Марат подошел вплотную. Запах пота, крови и гнева витал между ними.

— Объясни, что мужик, который бьет женщину — не мужик. Тряпка. Отброс. — Марат говорил тихо, но каждое слово било тяжелее его ударов. — У меня две дочки. И если бы кто-то посмел… — он ткнул пальцем в сторону выхода, где была Алина, — …сделать такое с моей девочкой… Я бы размазал этого судака по стенке. В пыль. Понял? В пыль.

Волков замер. Ярость сменилась ледяным шоком. Он понял. Понял все. Синяк Алины. Угрюмый взгляд Марата. Этот спарринг-избиение. Он открыл рот, чтобы зарычать отпор, сказать: «Это не я!». Но слова застряли в горле. Взгляд Марата был слишком проницательным. Слишком знающим.

— Это… вышло случайно, — все же вырвалось у него, но звучало жалко, фальшиво. Как оправдание ребенка.

Марат усмехнулся. Коротко, без юмора.

— Хорошо, если так, — сказал он, подбирая полотенце. — А если нет… — Он посмотрел Волкову прямо в глаза. — Я с тобой — только до боя. Выведу на ринг. Отработаю последний контракт. А потом — пенсия. Ухожу. Нафиг. Отсюда. От тебя.
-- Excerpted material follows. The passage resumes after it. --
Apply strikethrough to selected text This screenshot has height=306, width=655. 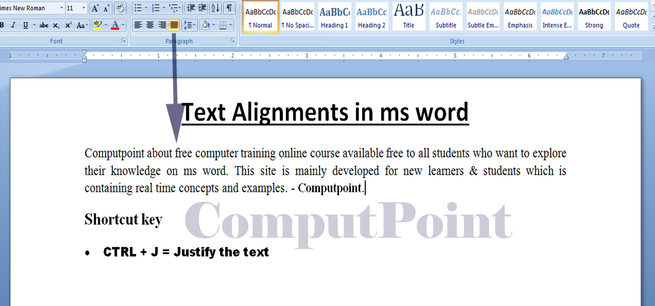[x=43, y=24]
Он развернулся и пошел прочь, не оглядываясь. Волков стоял на ринге, опираясь о канаты, с разбитой губой, ноющей ногой и оглушительной тишиной в голове. Уходит. Марат. Его тренер. Человек, который был с ним с самого начала, с подвальных залов. Его якорь. Его последняя связь с тем временем, когда он был просто талантливым, злым пацаном, а не «Волком». И он уходит. Из-за нее. Из-за его… чего? Его слабости? Его потери контроля? Егостыда, который он не хотел признавать?

Дом Волкова встретил его гробовой тишиной. Пентхаус, огромный, дорогой, сияющий холодным порядком, казался пустыней. Он прошелся по нему — мимо кухни из стали и стекла, где не пахло едой, мимо гостиной с панорамными окнами, где никто не ждал, мимо стерильной спальни, где не было тепла. Одиночество сжало его, холодное и тяжелое, как панцирь.

Он опустился в кресло перед огромным экраном. Включил запись. Бой его будущего противника, Ковалева. Мощные удары, быстрые ноги, хищный взгляд. Опасность. Волков должен был анализировать. Искать слабые места. Продумывать тактику. Его нога ныла. Ребра болели от ударов Марата. Голова гудела от похмелья и от слов тренера:«Размазал бы в пыль… Ухожу… От тебя».

Он смотрел на экран, но видел не Ковалева. Он видел кровь на своей подушке утром. Пустой холодильник Алины. Ее худую спину, когда она выходила из кабинета. Смеющуюся девчонку с венком из одуванчиков. И каменное лицо Марата, произносящего приговор.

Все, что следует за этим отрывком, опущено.